Niet alleen de geluidsman, ook Honigmann zelf is als interviewer op haar best. Zij verstaat de kunst om mensen snel op hun gemak te stellen, waardoor zij gemakkelijk tot ontboezemingen komen. “Ik noem wat ik doe geen interviews, maar het voeren van gesprekken. In een interview volg je een uitgestippelde lijn, terwijl je bij een gesprek bochten en zijpaadjes inslaat. Ik heb wel een paar punten die ik aan de orde wil stellen, maar verder laat ik het open.”

De terloopsheid waarmee de film zaken aanstipt, wordt nogal eens versleten voor oppervlakkigheid. Mogelijk is dat de reden dat Het ondergronds orkest vorige maand op het International Documentary Filmfestival Amsterdam (IDFA) zelfs geen nominatie haalde voor de Joris Ivens Award. Er lijkt sprake van een patroon, want Honigmanns innemende O amor natural (1996) viel vorig jaar op dit festival ook al buiten de prijzen. Een paar jaar eerder had zij eveneens het nakijken op het Nederlands Film Festival met haar documentaire Metaal en melancholie (1993). Daarmee doet zich de curieuze situatie voor dat drie van Nederlands mooiste documentaires uit de afgelopen jaren wel een karrenvracht aan buitenlandse prijzen in de wacht sleepten, maar geen enkele Nederlandse bekroning.

Honigmann doet er laconiek over, maar het zit haar wel dwars. “Er is een trend dat je of een zeer kunstzinnige vorm moet bedenken voor je documentaire of ontzettend veel ellende en armoede, het liefst met huilende mensen, moet laten zien. Bij mijn films denkt men kennelijk dat ik niet meer doe dan de camera neerzetten en registreren. Vorig jaar grapte ik na het passeren van O amor natural, dat het met Het ondergronds orkest door zijn sociaal correcte onderwerp op het IDFA zou moeten kunnen lukken. Ik denk dat ik meer ellende moet laten zien, want humor is in sommige kringen verdacht.”

Kwellen
Achter de portretten van de muzikanten doemt in Het ondergronds orkest een beeld op van de moderne grote stad als een kruispunt van culturen en etnische groepen. “Door alle ellende in de wereld zijn de grote steden de laatste decennia volledig veranderd.

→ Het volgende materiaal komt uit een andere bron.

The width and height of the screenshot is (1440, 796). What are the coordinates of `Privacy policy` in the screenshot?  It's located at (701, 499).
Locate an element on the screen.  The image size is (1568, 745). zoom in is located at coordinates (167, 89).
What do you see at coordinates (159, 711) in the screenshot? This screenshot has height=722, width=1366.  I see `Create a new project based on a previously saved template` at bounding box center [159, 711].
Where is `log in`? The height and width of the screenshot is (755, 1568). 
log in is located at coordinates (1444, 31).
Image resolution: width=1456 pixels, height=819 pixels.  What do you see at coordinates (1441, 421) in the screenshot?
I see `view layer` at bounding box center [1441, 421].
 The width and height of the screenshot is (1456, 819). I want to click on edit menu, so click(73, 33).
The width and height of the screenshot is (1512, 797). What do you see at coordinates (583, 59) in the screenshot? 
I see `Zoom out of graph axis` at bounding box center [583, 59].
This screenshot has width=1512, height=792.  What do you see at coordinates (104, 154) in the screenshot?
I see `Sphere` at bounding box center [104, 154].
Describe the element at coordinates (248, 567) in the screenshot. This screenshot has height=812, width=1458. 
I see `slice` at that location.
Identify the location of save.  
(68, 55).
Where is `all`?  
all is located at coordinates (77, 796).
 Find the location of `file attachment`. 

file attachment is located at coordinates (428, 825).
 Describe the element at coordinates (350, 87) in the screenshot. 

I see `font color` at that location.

Ze zijn trefpunten geworden van buitenlanders, waaronder veel ballingen. Sommigen van hen zwiepen er zo weer uit, anderen vinden, weliswaar met verlies van hun vroegere status en positie, een nieuw bestaan, zoals de Bosnische violist die in het operaorkest van Sarajevo speelde. Weer anderen blijven altijd in de periferie rondcirkelen en er zijn er ook die verder trekken.”

Door haar betrokkenheid bij het onderwerp voelde Honigmann zich bij de opnamen van de film geregeld heen en weer geslingerd worden tussen haar gevoel en de eisen die de film stelde. “Het dubbele is dat ik van al die mensen hou, maar dat ik ze ook moest filmen. Bij deze film had ik soms moeite om ze met de film te kwellen.” Als voorbeeld noemt zij de Roemeense cellist. “Twee uur voor de opnamen van zijn levensverhaal kwam hij naar het appartementje waar we elkaar zouden spreken met de mededeling dat hij het niet aankon. ‘Ik kan het niet vertellen, ik kan het niet vertellen’, zei hij, ‘het lukt me niet’. Op zo’n moment staat in mij de filmmaker op. Dat ga je me nu niet flikken, zei ik, waarna we gingen oefenen. Bij de opnames was hij zijn verhaal weer helemaal vergeten, zodat je mijn aansporingen in zijn verhaal hoort. In het conflict tussen hart en film wint bij mij de filmmaker.”